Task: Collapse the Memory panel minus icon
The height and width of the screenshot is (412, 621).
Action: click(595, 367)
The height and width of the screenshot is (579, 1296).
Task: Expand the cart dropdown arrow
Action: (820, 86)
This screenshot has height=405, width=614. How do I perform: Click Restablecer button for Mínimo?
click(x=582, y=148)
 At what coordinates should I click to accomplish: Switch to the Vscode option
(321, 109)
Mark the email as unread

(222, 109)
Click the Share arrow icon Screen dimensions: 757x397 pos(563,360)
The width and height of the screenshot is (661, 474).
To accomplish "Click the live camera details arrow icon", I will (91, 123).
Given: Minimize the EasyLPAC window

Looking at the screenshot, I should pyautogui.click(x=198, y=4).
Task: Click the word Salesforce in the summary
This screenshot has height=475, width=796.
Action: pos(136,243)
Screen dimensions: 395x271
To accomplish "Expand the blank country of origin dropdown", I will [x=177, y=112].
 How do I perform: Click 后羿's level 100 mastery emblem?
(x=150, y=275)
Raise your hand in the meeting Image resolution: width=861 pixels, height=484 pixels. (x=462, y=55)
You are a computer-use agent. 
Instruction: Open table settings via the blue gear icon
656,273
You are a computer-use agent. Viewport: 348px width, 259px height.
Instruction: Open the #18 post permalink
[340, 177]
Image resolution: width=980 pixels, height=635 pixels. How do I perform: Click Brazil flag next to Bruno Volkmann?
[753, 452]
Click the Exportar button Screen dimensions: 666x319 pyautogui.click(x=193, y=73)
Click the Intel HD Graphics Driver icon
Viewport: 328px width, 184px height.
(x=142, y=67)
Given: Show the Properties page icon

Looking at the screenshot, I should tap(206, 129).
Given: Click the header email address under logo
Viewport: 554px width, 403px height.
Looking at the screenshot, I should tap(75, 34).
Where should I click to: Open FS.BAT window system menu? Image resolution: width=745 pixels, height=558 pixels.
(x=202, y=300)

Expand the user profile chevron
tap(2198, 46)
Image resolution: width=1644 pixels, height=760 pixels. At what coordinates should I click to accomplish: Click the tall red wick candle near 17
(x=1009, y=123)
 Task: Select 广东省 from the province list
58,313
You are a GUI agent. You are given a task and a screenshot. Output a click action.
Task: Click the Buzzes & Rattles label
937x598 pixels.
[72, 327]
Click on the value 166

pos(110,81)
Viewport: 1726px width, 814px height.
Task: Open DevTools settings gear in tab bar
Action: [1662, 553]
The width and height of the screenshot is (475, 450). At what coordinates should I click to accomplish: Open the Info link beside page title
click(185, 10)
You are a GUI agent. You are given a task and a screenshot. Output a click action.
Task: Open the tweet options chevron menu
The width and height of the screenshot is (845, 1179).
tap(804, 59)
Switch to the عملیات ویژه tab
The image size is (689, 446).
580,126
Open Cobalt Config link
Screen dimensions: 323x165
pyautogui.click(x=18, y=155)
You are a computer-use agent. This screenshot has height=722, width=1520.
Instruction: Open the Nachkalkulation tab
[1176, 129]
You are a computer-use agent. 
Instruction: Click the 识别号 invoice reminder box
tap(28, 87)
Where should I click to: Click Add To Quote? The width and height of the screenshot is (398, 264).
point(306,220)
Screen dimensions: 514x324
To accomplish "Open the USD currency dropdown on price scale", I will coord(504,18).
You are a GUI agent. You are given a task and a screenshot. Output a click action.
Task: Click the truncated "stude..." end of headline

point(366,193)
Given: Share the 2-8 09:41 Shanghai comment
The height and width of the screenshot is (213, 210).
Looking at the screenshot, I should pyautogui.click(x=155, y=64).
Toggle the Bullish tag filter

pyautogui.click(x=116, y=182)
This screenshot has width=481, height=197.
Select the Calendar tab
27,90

————

**What to work on**. Reproduce the full listing word for word.

**Task response**.
Task: Collapse the Memory panel minus icon
The height and width of the screenshot is (412, 621).
Action: click(595, 367)
The height and width of the screenshot is (579, 1296).
Task: Expand the cart dropdown arrow
Action: (820, 86)
This screenshot has height=405, width=614. How do I perform: Click Restablecer button for Mínimo?
click(x=582, y=148)
 At what coordinates should I click to accomplish: Switch to the Vscode option
(321, 109)
Mark the email as unread

(222, 109)
Click the Share arrow icon Screen dimensions: 757x397 pos(563,360)
The width and height of the screenshot is (661, 474).
To accomplish "Click the live camera details arrow icon", I will (91, 123).
Given: Minimize the EasyLPAC window

Looking at the screenshot, I should pyautogui.click(x=198, y=4).
Task: Click the word Salesforce in the summary
This screenshot has height=475, width=796.
Action: pos(136,243)
Screen dimensions: 395x271
To accomplish "Expand the blank country of origin dropdown", I will [x=177, y=112].
 How do I perform: Click 后羿's level 100 mastery emblem?
(x=150, y=275)
Raise your hand in the meeting Image resolution: width=861 pixels, height=484 pixels. (x=462, y=55)
You are a computer-use agent. 
Instruction: Open table settings via the blue gear icon
656,273
You are a computer-use agent. Viewport: 348px width, 259px height.
Instruction: Open the #18 post permalink
[340, 177]
Image resolution: width=980 pixels, height=635 pixels. How do I perform: Click Brazil flag next to Bruno Volkmann?
[753, 452]
Click the Exportar button Screen dimensions: 666x319 pyautogui.click(x=193, y=73)
Click the Intel HD Graphics Driver icon
Viewport: 328px width, 184px height.
(x=142, y=67)
Given: Show the Properties page icon

Looking at the screenshot, I should tap(206, 129).
Given: Click the header email address under logo
Viewport: 554px width, 403px height.
Looking at the screenshot, I should tap(75, 34).
Where should I click to: Open FS.BAT window system menu? Image resolution: width=745 pixels, height=558 pixels.
(x=202, y=300)

Expand the user profile chevron
tap(2198, 46)
Image resolution: width=1644 pixels, height=760 pixels. At what coordinates should I click to accomplish: Click the tall red wick candle near 17
(x=1009, y=123)
 Task: Select 广东省 from the province list
58,313
You are a GUI agent. You are given a task and a screenshot. Output a click action.
Task: Click the Buzzes & Rattles label
937x598 pixels.
[72, 327]
Click on the value 166

pos(110,81)
Viewport: 1726px width, 814px height.
Task: Open DevTools settings gear in tab bar
Action: [1662, 553]
The width and height of the screenshot is (475, 450). At what coordinates should I click to accomplish: Open the Info link beside page title
click(185, 10)
You are a GUI agent. You are given a task and a screenshot. Output a click action.
Task: Open the tweet options chevron menu
The width and height of the screenshot is (845, 1179).
tap(804, 59)
Switch to the عملیات ویژه tab
The image size is (689, 446).
580,126
Open Cobalt Config link
Screen dimensions: 323x165
pyautogui.click(x=18, y=155)
You are a computer-use agent. This screenshot has height=722, width=1520.
Instruction: Open the Nachkalkulation tab
[1176, 129]
You are a computer-use agent. 
Instruction: Click the 识别号 invoice reminder box
tap(28, 87)
Where should I click to: Click Add To Quote? The width and height of the screenshot is (398, 264).
point(306,220)
Screen dimensions: 514x324
To accomplish "Open the USD currency dropdown on price scale", I will coord(504,18).
You are a GUI agent. You are given a task and a screenshot. Output a click action.
Task: Click the truncated "stude..." end of headline

point(366,193)
Given: Share the 2-8 09:41 Shanghai comment
The height and width of the screenshot is (213, 210).
Looking at the screenshot, I should pyautogui.click(x=155, y=64).
Toggle the Bullish tag filter

pyautogui.click(x=116, y=182)
This screenshot has width=481, height=197.
Select the Calendar tab
27,90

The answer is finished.